When you reach the line that contains "Sitemap (20, 2186)" in the data below, start reproducing lines exactly, and stop after the line that contains "Sturm-Feuerzeug - Ich".

★ ★ ★ ★

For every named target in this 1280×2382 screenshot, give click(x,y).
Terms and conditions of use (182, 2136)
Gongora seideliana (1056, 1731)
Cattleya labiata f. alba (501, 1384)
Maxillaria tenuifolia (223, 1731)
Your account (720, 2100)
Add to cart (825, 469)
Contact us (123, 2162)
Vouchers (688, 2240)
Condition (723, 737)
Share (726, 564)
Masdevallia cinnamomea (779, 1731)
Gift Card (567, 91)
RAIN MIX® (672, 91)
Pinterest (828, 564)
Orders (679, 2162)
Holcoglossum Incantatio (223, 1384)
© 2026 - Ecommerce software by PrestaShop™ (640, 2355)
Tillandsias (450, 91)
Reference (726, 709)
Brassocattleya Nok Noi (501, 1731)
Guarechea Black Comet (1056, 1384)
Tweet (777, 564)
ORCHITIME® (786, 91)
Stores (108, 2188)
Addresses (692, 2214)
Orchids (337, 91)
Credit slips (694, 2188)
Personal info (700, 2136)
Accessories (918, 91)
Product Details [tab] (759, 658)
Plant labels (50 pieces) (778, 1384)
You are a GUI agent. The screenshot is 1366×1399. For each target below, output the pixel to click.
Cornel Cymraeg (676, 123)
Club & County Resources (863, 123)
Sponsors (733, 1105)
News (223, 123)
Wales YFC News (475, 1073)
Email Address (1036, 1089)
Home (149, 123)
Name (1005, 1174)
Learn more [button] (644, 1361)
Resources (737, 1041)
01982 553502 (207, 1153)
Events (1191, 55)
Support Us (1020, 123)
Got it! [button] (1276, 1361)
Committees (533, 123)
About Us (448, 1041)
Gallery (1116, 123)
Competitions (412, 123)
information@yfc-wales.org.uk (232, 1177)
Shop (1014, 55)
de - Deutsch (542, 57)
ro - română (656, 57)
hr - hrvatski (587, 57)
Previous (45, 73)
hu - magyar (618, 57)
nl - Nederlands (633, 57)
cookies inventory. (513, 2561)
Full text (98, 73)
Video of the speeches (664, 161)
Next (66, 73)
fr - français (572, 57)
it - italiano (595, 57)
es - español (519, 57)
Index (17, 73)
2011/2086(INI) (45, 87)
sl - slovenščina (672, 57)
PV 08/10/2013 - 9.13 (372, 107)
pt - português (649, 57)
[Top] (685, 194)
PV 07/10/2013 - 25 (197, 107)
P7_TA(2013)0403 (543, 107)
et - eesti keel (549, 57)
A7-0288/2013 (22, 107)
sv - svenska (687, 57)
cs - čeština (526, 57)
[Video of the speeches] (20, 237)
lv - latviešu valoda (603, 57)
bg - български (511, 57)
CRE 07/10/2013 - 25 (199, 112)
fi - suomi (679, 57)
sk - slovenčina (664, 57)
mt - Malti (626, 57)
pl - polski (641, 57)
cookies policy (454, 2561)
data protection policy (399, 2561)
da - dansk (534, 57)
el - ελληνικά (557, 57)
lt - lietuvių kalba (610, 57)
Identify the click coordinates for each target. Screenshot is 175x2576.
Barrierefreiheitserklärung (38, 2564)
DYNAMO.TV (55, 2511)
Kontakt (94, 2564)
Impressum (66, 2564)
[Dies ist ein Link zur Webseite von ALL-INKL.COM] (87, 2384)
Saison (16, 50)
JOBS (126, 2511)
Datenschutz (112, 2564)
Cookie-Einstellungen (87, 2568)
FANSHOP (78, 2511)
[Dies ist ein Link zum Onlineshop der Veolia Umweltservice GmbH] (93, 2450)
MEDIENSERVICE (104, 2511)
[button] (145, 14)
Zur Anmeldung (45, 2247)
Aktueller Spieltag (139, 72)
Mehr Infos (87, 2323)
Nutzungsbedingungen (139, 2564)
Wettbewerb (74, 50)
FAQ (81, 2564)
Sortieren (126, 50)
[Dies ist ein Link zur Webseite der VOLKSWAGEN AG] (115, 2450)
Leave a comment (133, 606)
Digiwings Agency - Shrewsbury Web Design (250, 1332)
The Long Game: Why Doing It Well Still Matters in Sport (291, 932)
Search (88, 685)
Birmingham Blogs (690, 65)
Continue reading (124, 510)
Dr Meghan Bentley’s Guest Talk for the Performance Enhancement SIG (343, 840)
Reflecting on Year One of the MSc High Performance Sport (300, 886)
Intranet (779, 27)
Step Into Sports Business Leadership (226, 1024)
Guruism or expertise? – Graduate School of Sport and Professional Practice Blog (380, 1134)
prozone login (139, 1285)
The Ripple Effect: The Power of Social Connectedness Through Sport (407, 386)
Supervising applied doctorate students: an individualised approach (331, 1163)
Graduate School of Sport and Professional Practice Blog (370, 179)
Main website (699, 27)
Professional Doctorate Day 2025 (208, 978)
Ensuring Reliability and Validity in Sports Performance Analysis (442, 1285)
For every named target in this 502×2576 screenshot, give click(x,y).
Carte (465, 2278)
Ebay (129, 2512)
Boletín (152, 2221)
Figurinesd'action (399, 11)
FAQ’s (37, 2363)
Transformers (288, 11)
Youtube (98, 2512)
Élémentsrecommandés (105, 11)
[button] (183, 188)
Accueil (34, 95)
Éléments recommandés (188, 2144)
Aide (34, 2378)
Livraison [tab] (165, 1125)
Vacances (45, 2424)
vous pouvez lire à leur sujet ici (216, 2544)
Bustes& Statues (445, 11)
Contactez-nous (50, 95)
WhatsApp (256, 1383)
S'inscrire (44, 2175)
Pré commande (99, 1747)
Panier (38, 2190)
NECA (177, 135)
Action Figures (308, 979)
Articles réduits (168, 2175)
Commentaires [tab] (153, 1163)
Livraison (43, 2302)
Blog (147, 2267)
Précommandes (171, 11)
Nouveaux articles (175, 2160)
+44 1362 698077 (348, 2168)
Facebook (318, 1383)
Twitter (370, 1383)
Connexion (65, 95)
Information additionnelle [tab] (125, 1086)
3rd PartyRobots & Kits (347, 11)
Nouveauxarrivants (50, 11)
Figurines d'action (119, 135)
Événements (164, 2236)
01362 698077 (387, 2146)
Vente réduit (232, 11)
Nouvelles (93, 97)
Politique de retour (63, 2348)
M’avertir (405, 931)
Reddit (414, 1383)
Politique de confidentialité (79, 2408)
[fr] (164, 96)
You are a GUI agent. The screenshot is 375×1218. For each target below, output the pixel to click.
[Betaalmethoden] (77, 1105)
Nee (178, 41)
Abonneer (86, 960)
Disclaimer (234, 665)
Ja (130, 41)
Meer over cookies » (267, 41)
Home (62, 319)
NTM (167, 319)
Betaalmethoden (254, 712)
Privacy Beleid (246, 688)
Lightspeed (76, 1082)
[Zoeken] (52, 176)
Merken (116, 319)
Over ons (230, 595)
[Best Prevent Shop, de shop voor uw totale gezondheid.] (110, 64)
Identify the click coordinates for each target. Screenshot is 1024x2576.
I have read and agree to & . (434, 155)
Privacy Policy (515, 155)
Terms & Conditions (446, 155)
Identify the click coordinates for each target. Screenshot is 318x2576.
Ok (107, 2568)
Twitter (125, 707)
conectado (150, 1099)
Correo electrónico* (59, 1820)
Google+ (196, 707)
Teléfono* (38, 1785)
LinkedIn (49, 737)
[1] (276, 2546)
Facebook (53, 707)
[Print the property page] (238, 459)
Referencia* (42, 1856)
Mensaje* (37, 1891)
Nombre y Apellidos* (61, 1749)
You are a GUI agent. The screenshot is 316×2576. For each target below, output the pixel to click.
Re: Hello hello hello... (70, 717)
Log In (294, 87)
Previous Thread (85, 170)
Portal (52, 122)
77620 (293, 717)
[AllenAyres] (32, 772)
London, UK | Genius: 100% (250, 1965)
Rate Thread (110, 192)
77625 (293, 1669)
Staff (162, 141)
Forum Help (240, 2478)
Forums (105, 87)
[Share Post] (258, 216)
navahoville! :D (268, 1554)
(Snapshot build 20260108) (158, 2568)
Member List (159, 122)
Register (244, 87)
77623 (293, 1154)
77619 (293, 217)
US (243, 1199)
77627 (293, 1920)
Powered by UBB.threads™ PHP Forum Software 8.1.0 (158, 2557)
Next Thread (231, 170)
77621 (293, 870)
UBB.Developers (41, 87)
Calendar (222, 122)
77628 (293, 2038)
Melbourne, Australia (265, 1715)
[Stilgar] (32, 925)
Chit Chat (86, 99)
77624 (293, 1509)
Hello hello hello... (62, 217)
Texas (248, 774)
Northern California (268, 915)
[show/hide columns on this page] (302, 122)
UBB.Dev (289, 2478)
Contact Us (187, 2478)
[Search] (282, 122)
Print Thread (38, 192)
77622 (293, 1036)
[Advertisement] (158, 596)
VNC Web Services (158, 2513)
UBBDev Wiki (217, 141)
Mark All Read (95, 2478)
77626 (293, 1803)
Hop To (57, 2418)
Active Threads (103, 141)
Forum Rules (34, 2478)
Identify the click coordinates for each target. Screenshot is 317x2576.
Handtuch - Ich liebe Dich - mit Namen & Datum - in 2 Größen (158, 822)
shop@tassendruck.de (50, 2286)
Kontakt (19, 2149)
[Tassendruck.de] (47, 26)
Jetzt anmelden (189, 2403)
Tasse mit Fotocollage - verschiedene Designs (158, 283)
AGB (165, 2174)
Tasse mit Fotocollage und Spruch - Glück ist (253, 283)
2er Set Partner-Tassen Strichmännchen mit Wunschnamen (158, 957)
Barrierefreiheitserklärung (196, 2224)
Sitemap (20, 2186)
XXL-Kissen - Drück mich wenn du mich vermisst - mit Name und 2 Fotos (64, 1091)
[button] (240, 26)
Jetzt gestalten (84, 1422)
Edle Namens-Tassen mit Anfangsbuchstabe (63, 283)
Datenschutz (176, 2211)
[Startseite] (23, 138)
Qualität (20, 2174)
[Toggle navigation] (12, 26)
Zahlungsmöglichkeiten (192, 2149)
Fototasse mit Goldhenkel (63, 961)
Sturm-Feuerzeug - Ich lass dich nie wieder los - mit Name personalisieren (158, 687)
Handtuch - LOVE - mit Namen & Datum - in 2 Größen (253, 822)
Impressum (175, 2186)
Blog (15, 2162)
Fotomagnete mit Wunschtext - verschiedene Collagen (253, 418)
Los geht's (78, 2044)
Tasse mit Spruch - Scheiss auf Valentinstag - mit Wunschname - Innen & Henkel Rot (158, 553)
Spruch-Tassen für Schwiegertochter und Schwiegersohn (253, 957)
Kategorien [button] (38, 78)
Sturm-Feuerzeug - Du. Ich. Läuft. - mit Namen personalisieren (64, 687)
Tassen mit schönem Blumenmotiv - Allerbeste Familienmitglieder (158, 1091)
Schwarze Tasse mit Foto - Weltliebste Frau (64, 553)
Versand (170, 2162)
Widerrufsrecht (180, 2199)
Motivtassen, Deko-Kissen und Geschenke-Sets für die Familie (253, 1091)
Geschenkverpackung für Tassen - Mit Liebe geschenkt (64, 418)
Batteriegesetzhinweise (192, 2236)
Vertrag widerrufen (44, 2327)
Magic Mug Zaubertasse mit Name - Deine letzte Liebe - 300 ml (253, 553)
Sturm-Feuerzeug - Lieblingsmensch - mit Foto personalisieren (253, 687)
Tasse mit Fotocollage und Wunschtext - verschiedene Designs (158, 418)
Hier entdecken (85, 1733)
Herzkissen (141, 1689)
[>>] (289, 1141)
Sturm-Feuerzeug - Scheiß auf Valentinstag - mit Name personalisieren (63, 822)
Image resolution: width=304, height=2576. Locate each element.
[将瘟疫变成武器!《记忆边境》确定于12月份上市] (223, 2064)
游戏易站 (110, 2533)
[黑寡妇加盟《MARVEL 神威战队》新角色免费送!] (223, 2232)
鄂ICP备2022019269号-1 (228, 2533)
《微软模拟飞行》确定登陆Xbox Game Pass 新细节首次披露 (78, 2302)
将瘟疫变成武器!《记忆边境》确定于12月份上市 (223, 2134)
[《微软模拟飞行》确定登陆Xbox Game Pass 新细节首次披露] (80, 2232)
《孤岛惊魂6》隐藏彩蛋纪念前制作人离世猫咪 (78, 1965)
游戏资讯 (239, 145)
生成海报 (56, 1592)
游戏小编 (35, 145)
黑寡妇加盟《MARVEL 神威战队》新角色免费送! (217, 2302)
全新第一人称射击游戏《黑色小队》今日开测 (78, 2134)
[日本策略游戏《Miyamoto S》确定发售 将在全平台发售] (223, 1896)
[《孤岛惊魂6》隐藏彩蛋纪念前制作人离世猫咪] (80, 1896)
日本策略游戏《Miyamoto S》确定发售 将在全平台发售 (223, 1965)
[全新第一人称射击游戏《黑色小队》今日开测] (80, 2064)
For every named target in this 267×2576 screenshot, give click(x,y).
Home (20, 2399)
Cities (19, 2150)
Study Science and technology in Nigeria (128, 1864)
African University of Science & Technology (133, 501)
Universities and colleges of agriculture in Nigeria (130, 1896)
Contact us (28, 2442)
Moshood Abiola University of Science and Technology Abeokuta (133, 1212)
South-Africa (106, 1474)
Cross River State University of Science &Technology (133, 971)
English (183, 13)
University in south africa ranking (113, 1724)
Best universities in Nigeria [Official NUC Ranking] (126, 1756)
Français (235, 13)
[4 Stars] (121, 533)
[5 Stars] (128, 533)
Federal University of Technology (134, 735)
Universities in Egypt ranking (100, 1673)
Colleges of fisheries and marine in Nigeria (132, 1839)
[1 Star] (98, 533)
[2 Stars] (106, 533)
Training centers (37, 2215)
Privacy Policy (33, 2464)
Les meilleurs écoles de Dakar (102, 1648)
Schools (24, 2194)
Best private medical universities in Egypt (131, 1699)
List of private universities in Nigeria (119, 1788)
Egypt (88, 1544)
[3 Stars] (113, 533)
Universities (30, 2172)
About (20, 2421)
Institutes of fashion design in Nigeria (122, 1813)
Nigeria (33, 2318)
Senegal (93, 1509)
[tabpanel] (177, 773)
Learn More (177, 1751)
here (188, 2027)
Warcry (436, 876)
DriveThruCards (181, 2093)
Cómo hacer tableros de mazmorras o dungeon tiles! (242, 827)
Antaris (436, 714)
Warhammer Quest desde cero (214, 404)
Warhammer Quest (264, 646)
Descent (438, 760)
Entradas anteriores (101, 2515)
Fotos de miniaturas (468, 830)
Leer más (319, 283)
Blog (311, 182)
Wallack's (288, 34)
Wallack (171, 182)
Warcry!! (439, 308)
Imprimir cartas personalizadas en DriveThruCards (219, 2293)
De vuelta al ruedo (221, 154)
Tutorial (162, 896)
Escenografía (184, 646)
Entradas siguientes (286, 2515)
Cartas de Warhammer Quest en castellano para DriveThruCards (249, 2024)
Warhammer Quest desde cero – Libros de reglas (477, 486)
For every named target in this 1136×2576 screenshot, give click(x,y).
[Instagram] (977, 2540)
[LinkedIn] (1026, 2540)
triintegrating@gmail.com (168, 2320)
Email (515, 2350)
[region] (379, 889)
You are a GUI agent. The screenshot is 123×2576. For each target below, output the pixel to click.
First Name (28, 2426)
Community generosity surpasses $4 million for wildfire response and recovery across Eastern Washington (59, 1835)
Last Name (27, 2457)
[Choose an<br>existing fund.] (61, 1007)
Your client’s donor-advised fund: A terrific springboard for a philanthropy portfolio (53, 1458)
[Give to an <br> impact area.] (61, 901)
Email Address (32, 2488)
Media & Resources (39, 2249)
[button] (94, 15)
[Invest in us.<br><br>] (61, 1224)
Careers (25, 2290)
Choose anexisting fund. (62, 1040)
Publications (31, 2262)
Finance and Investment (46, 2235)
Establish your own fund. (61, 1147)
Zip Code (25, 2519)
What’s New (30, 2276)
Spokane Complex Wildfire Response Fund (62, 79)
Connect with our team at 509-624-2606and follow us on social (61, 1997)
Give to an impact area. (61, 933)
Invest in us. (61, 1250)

★ ★ ★ ★

* [Result of the task]:
Sitemap (20, 2186)
XXL-Kissen - Drück mich wenn du mich vermisst - mit Name und 2 Fotos (64, 1091)
[button] (240, 26)
Jetzt gestalten (84, 1422)
Edle Namens-Tassen mit Anfangsbuchstabe (63, 283)
Datenschutz (176, 2211)
[Startseite] (23, 138)
Qualität (20, 2174)
[Toggle navigation] (12, 26)
Zahlungsmöglichkeiten (192, 2149)
Fototasse mit Goldhenkel (63, 961)
Sturm-Feuerzeug - Ich lass dich nie wieder los - mit Name personalisieren (158, 687)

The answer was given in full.